Anson Stevens-Bollen
A recent report from the federal government released Tuesday shows homelessness rising in New Mexico since 2016. The last two years, including 2018, were out of step with an overall decline in the state's homeless population since 2010.
According to the US Department of Housing and Urban Development, which took headcounts of sheltered and unsheltered homeless people across the country, there was a 2.8 percent climb in New Mexico's homeless population in 2018. It counted 1,949 homeless people last year, based on a count from a single night during the last ten days in January.
The jump was higher for veterans: A 16.9 increase meant an overall population of 42 homeless vets, one of the largest rises among surveyed states.
SFR wanted to know how the numbers played out more locally. We looked at the numbers as tabulated by New Mexico's two "Continuums of Care," which are geographic areas identified by HUD and organized by state. There are 398 CoCs across the country, and they generally consist of state, municipal, and nonprofit programs in a defined region that work to put people into transitional and permanent housing.
The two CoCs in New Mexico consist of the Albuquerque CoC and everything else: The "New Mexico Balance of State CoC" includes Santa Fe, Farmington, Las Cruces, and the rural areas "in between and all around," according to Hank Hughes, executive director of New Mexico Coalition to End Homelessness. Even though it includes cities, HUD considers this a rural CoC, while Albuquerque is New Mexico's urban CoC.
HUD's numbers put the total number of sheltered homeless people in New Mexico's rural CoC at 799 and its unsheltered population at 412; the state's urban CoC (which, again, just includes Albuquerque) had comparatively more people who were sheltered and fewer people who were unsheltered.
Hughes explains that when people become homeless in rural parts of the state, it doesn't take long before they migrate to Albuquerque, Las Cruces, or Santa Fe, because those cities have higher concentrations of services for the homeless.

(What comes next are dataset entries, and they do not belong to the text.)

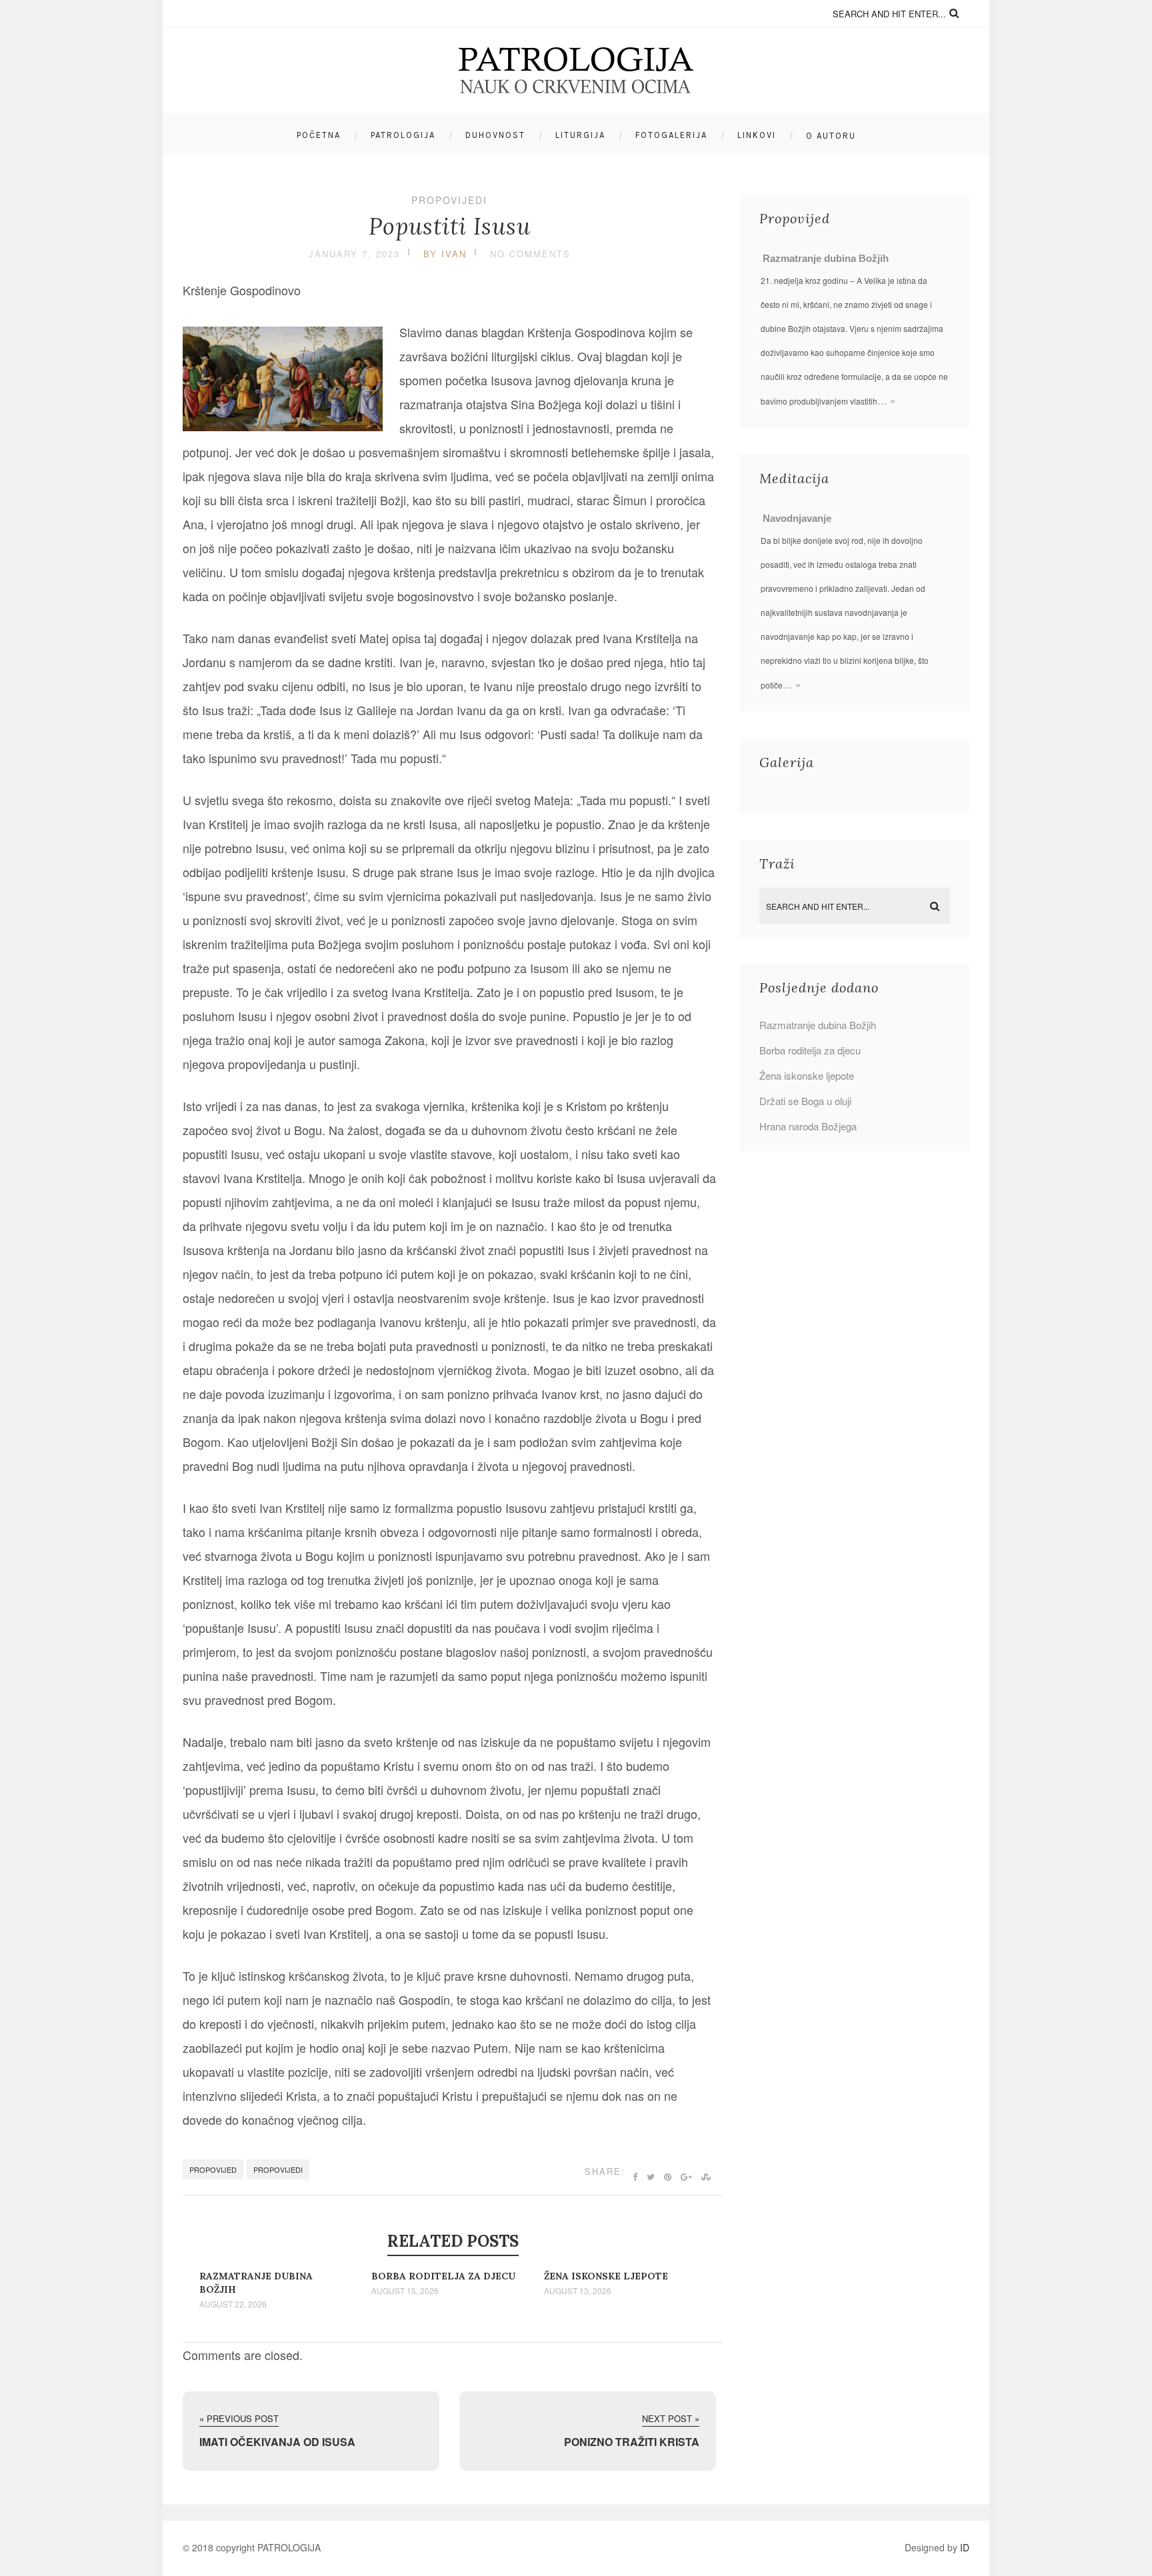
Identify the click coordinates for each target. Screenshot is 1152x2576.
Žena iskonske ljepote (606, 2276)
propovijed (213, 2169)
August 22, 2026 (233, 2304)
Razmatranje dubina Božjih (826, 258)
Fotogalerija (671, 135)
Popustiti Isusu (450, 226)
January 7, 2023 (354, 253)
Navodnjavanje (797, 518)
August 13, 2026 (577, 2290)
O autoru (831, 136)
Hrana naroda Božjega (808, 1126)
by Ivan (445, 253)
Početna (319, 135)
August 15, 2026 (405, 2290)
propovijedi (278, 2169)
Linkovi (756, 135)
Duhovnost (495, 135)
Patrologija (403, 135)
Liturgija (580, 135)
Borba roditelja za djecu (443, 2276)
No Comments (530, 253)
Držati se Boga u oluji (805, 1101)
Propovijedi (449, 200)
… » (886, 400)
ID (964, 2547)
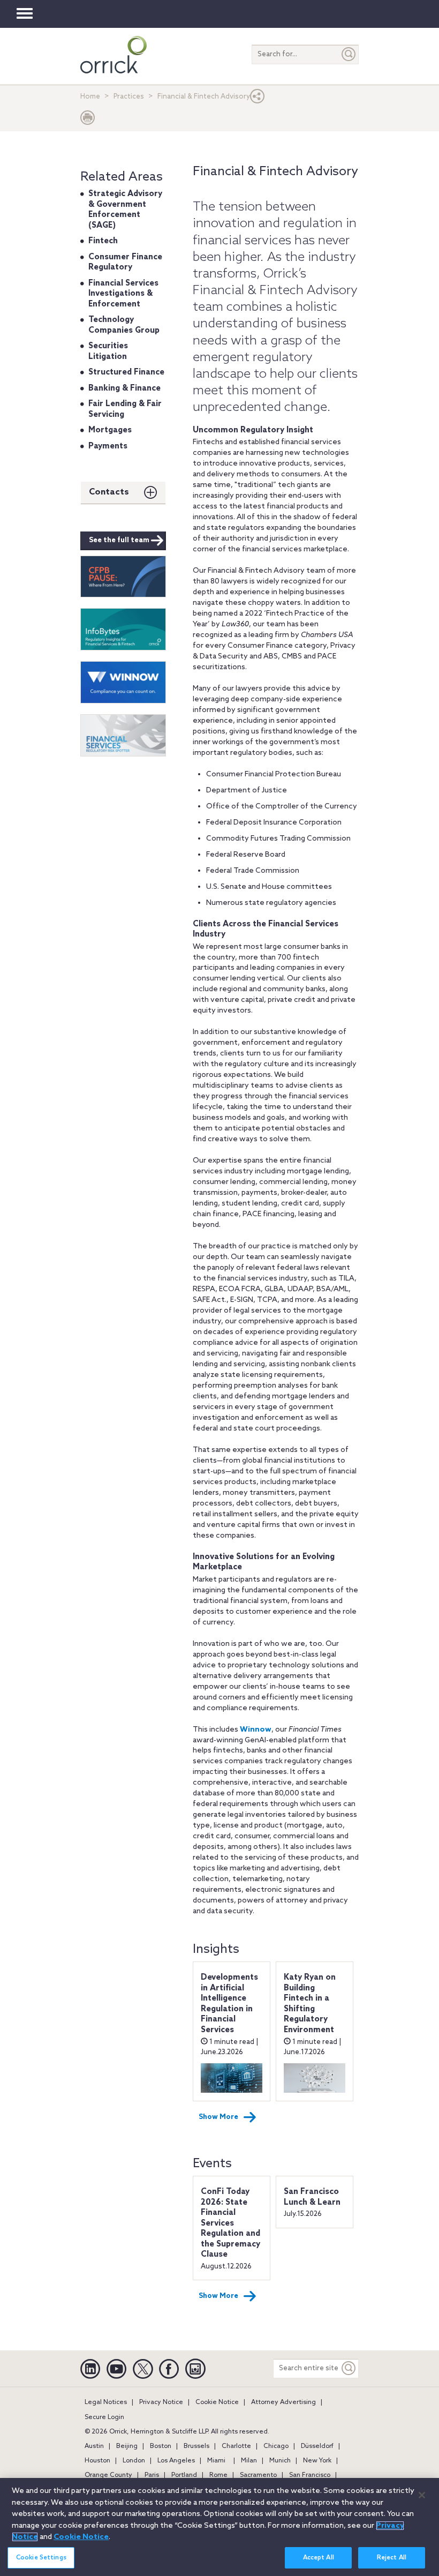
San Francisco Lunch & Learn (312, 2197)
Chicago (276, 2446)
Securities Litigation (108, 351)
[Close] (422, 2495)
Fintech (103, 241)
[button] (257, 99)
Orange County (108, 2475)
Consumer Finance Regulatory (125, 262)
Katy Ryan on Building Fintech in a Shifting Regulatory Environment (310, 2004)
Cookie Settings (41, 2558)
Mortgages (110, 430)
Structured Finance (126, 372)
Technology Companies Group (124, 325)
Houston (97, 2461)
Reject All (391, 2558)
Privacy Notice (161, 2402)
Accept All (318, 2558)
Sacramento (258, 2475)
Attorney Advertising (283, 2402)
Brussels (196, 2446)
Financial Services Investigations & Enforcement (123, 294)
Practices (128, 97)
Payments (107, 446)
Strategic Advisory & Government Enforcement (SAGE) (125, 209)
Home (90, 97)
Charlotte (236, 2446)
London (134, 2461)
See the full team (119, 540)
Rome (218, 2475)
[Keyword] (349, 2368)
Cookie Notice (217, 2402)
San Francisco (309, 2475)
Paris (152, 2475)
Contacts (109, 492)
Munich (280, 2461)
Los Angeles (176, 2461)
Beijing (127, 2446)
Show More (218, 2117)
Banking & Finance (124, 388)
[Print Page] (87, 120)
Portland (184, 2475)
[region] (219, 2527)
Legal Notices (106, 2402)
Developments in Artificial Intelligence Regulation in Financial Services (229, 2004)
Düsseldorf (317, 2446)
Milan (249, 2461)
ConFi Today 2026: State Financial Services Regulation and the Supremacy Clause (230, 2223)
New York (317, 2461)
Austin (94, 2446)
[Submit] (349, 54)
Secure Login (104, 2417)
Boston (160, 2446)
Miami (216, 2461)
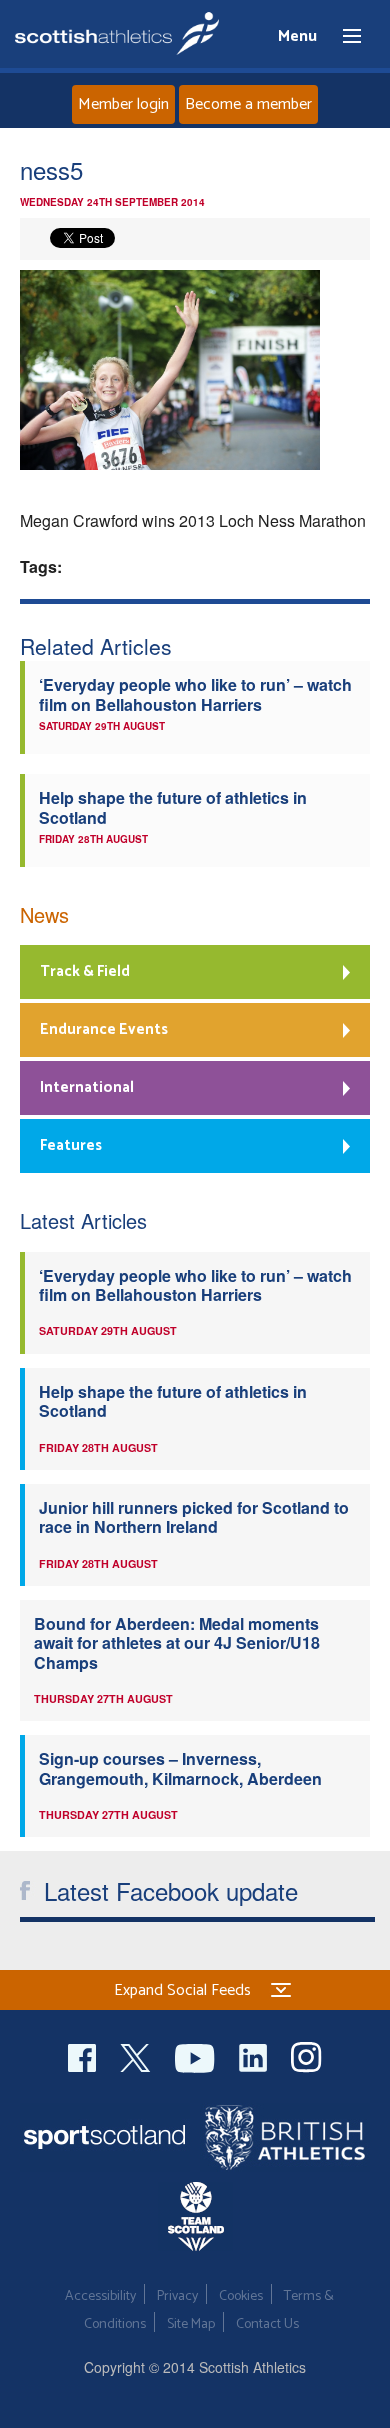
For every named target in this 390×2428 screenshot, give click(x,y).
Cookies (241, 2296)
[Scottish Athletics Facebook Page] (84, 2055)
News (44, 914)
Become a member (248, 104)
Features (71, 1145)
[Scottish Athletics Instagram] (306, 2055)
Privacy (177, 2296)
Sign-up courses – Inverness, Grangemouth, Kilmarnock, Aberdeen (180, 1768)
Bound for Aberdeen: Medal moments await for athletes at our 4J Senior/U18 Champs (177, 1643)
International (87, 1087)
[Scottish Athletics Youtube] (197, 2055)
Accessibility (100, 2296)
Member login (123, 104)
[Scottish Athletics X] (137, 2055)
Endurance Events (104, 1029)
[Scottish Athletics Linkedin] (255, 2055)
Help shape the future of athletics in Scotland (173, 807)
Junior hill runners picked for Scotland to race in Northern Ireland (194, 1517)
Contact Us (267, 2324)
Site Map (191, 2324)
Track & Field (85, 971)
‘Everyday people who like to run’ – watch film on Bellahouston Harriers (195, 694)
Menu (343, 37)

“People turn up as homeless in cities, they’re not really homeless in the middle of nowhere,” Hughes says.
Homelessness in both New Mexico CoCs rose in both 2017 and 2018, after years of general decline; HUD says the state's homeless population dropped 26.6 percent since 2010.
"We have, in this state, made a real effort to build housing specifically for the needs of homeless people, and that's what drove the drop from 2011 to 2016," Hughes says. "What's happening now is we're seeing it spike up, maybe in part because of an affordable housing crisis that [has] hit the whole country at once."
Specifically in Santa Fe, Hughes says there are about 80 people who remain chronically homeless throughout the year, even as the overall population falls during the winter months when some folks migrate to warmer climates in places like Las Cruces or southern Arizona.
An extremely tight rental market in Santa Fe, where short term rentals are in very low supply, is another challenge for housing people with particularly severe mental health or addiction issues. Landlords can be choosier with who they rent to, and may be quick to throw out tenants at the first sign of trouble.
Such circumstances precipitated the death of Anthony Benavidez, a 24-year-old man with schizophrenia who was shot and killed by Santa Fe Police last year. Benavidez was evicted after missing one month's rent payment; he was living at an apartment complex with assistance from The LifeLink.
Hughes describes Santa Fe's approach to housing for the city's most vulnerable as a "scattered sites situation," where people with serious needs are housed in regular mixed income apartments without easy access to services.
"That works for a lot of people," Hughes says, "but also there are some people who would really benefit by having supportive housing with services right on sight, like if you're having a mental health crisis and there are professional case managers on sight to check in and see how you're doing."